The first 70 lines of the function set up data structures and ensure the IRP is the one that it wants to filter. It does this by validating that the IRP’s major function code matches one of the four codes that it cares about and that its device type is appropriate (CD-ROM, disk, and so on):

if ( (dwMajorFunction == IRP_MJ_SHUTDOWN) || (bIrpAlreadyTreat == FALSE) &&

(bIsRightDeviceType == TRUE) && ((dwMajorFunction >= IRP_MJ_CREATE &&

dwMajorFunction <= IRP_MJ_CREATE_NAMED_PIPE) ||

(dwMajorFunction == IRP_MJ_CREATE_MAILSLOT) #ifdef HOOK_QUERY_DIRECTORY_IRP || (

dwMajorFunction == IRP_MJ_DIRECTORY_CONTROL ) #endif))

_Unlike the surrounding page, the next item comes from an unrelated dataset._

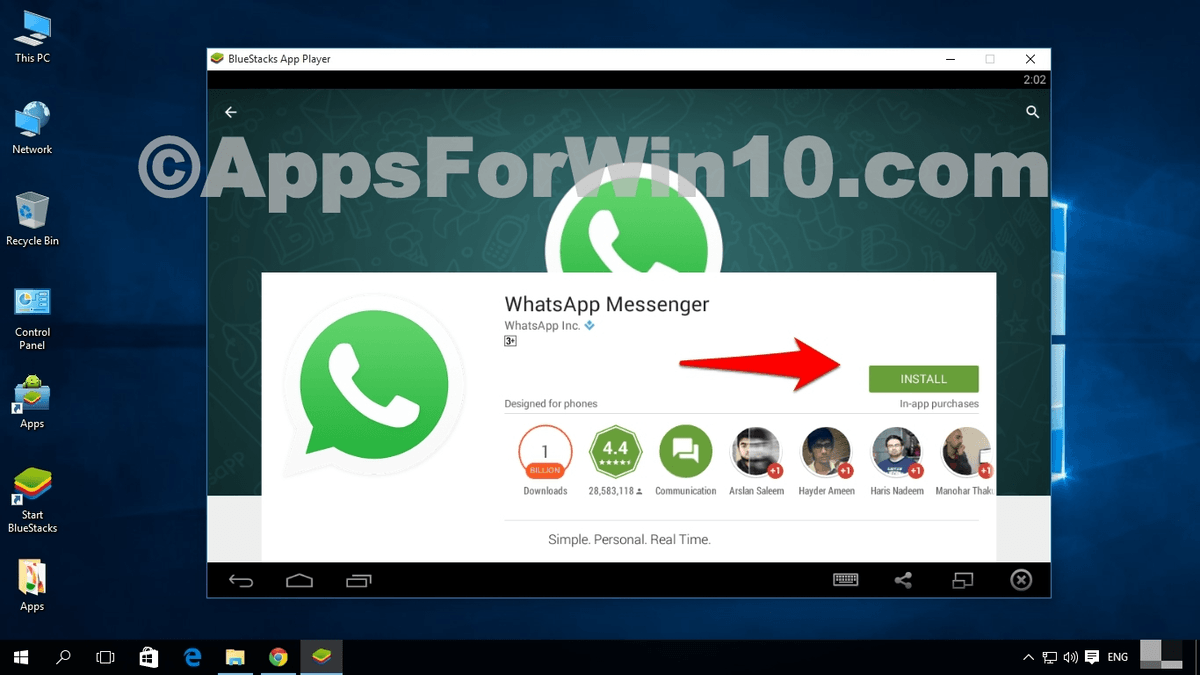Open Google Chrome from the taskbar
The height and width of the screenshot is (675, 1200).
[278, 657]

If all of these conditions match, the rootkit then copies some data from the IRP that it cares about (such as the filename being requested for creating, reading, deleting, and so on) and calls two functions, TreatmentIrpThread() and TreatmentQueryDirectoryIRP (or TreatmentCreateObjectIRP() for all other major functions). These two functions handle modifying the IRP before the rootkit passes it on to the next driver in the driver stack. To hide a file, the dispatch routine simply removes the directory information from the resulting IRP, so when other drivers receive the IRP, the information is missing. Thus, whenever a program calls into

NtQueryDirectoryFile(), or any other API that relies on a file-system driver, whichever files were configured to be hidden will not be returned by these functions.

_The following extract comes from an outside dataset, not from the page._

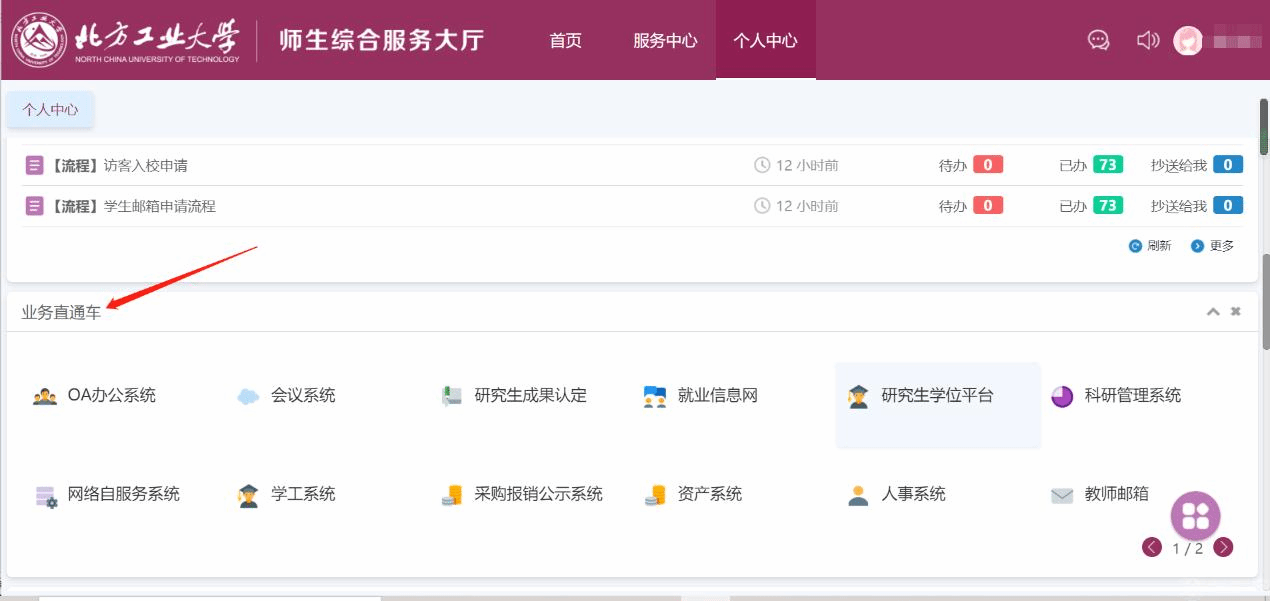Open the 访客入校申请 process
1270x601 pixels.
point(145,165)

The technique used by He4Hook relies on some undocumented functions that may not exist in recent versions of Windows. Since these functions are undocumented, they are not guaranteed to exist between patches and major releases. Furthermore, most versions of He4Hook that implement kernel-function hooking in addition to IRP hooking can be trivially detected by tools that scan the SSDT.

He4Hook is a fairly sophisticated rootkit that pays attention to detail. This makes it a very stealthy rootkit. Its meticulous nature is evident in the use of undocumented functions (in an impressively small, 38KB header file called NtoskrnlUndoc.h) and crafty pointer reassignments throughout the source code. It also makes extensive use of preprocessor directives to exclude certain code sections from compilation. That way, if the rootkit user doesn’t want that functionality, it won’t appear in the resulting driver, minimizing the suspicious code inside the resulting driver.

Perhaps the stealthiest aspect of He4Hook is how it loads the driver initially. All Windows drivers must implement a function called DriverEntry() that represents the entry point when the driver is loaded. All well-behaved drivers initialize required housekeeping structures and fill in the driver’s major function table. However, He4Hook instead calls a function InstallDriver() inside its DriverEntry() routine. This function extracts the driver binary at a predefined offset from its image base address in memory. It allocates some non-paged kernel pool memory and copies the driver into that buffer. It then calls a custom function to get the address of an unexported internal function, which it then calls as the “real” DriverEntry() routine.

dwFunctionAddr = (DRIVER_ENTRY) NativeGetProcAddress((DWORD)pNewDriver-Place, "__InvisibleDriverEntry@8");

if (!dwFunctionAddr) {

ExFreePool(pNewDriverPlace);

return FALSE;

}

NtStatus = dwFunctionAddr(DriverObject, RegistryPath);

The unexported function __InvisibleDriverEntry is the actual DriverEntry() routine that is immediately called inside InstallDriver() once it is assigned to the pointer variable dwFunctionAddr. This technique provides two primary benefits:

(1) The driver is not loaded using the Service Control Manager (SCM), thus no disk or registry footprints exist, and (2) the function redirection helps disguise its real functionality, rather than advertising it inside well-known driver routines such as DriverEntry().